Secara keseluruhan, langkah pemerintah dan ESDM dalam menunda kenaikan harga BBM nonsubsidi serta menanggung selisih harga mencerminkan upaya menjaga keseimbangan antara kepentingan konsumen, stabilitas ekonomi, dan keberlanjutan keuangan perusahaan energi nasional.
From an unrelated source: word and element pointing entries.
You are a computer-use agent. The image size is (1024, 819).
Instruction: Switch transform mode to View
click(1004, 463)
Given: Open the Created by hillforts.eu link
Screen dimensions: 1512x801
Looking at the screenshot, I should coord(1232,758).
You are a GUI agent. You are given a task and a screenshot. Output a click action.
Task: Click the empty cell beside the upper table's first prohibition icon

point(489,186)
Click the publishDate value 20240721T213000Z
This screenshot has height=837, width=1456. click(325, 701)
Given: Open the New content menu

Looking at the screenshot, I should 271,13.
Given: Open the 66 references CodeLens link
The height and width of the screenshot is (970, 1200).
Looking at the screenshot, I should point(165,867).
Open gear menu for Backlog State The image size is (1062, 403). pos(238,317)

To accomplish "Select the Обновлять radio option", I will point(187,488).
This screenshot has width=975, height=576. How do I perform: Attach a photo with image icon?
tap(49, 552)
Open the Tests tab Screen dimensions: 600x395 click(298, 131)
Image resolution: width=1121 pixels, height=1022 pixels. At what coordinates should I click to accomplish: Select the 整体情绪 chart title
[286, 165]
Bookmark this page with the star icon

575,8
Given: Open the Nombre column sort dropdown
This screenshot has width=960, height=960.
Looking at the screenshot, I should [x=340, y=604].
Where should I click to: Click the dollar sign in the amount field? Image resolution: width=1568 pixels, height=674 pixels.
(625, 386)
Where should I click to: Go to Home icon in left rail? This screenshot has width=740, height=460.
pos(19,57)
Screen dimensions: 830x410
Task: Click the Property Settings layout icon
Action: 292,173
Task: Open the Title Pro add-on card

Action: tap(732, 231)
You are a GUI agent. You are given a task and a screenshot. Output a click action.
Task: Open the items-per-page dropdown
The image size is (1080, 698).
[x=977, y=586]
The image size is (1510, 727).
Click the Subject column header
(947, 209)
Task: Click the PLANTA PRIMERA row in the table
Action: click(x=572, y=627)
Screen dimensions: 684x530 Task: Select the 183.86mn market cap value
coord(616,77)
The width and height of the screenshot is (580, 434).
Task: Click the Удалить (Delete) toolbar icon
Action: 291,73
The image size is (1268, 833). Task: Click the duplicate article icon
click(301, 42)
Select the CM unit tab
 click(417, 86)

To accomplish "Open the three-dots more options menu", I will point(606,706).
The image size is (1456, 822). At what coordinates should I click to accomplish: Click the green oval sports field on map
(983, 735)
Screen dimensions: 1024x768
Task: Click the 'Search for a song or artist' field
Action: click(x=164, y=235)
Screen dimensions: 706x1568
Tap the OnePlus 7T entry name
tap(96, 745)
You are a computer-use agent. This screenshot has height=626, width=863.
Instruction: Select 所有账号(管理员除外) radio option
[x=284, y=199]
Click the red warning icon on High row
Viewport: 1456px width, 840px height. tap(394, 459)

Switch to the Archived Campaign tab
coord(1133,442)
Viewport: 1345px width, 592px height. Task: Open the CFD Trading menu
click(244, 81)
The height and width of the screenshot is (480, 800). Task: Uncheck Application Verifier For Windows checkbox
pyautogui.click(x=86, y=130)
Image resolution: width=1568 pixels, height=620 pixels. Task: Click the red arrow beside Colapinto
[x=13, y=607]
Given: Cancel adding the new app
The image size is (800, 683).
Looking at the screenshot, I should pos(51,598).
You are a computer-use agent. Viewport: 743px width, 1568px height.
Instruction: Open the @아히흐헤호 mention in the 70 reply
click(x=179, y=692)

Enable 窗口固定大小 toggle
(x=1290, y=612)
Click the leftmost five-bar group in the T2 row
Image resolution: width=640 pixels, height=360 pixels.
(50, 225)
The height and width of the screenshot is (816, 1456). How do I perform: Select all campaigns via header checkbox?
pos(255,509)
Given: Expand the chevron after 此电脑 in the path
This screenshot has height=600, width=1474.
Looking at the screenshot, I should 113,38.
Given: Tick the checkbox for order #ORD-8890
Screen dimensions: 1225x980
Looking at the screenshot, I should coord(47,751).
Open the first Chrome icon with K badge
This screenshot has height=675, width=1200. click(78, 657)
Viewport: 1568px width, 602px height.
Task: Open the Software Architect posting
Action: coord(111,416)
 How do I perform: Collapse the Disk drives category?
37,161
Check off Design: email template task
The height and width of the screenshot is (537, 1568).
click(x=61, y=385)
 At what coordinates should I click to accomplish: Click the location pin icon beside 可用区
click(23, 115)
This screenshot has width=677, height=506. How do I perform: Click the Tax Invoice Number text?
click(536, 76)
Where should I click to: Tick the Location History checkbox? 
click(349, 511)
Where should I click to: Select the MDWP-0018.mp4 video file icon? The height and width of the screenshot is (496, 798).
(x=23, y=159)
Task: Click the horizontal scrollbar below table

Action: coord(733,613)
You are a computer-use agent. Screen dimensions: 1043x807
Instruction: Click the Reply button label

Keputusan akhir penyesuaian harga diperkirakan akan diumumkan dalam beberapa minggu mendatang, setelah evaluasi menyeluruh atas data pasar dan dampak fiskal. Masyarakat diminta untuk tetap tenang dan memantau informasi resmi dari Kementerian ESDM serta PT Pertamina.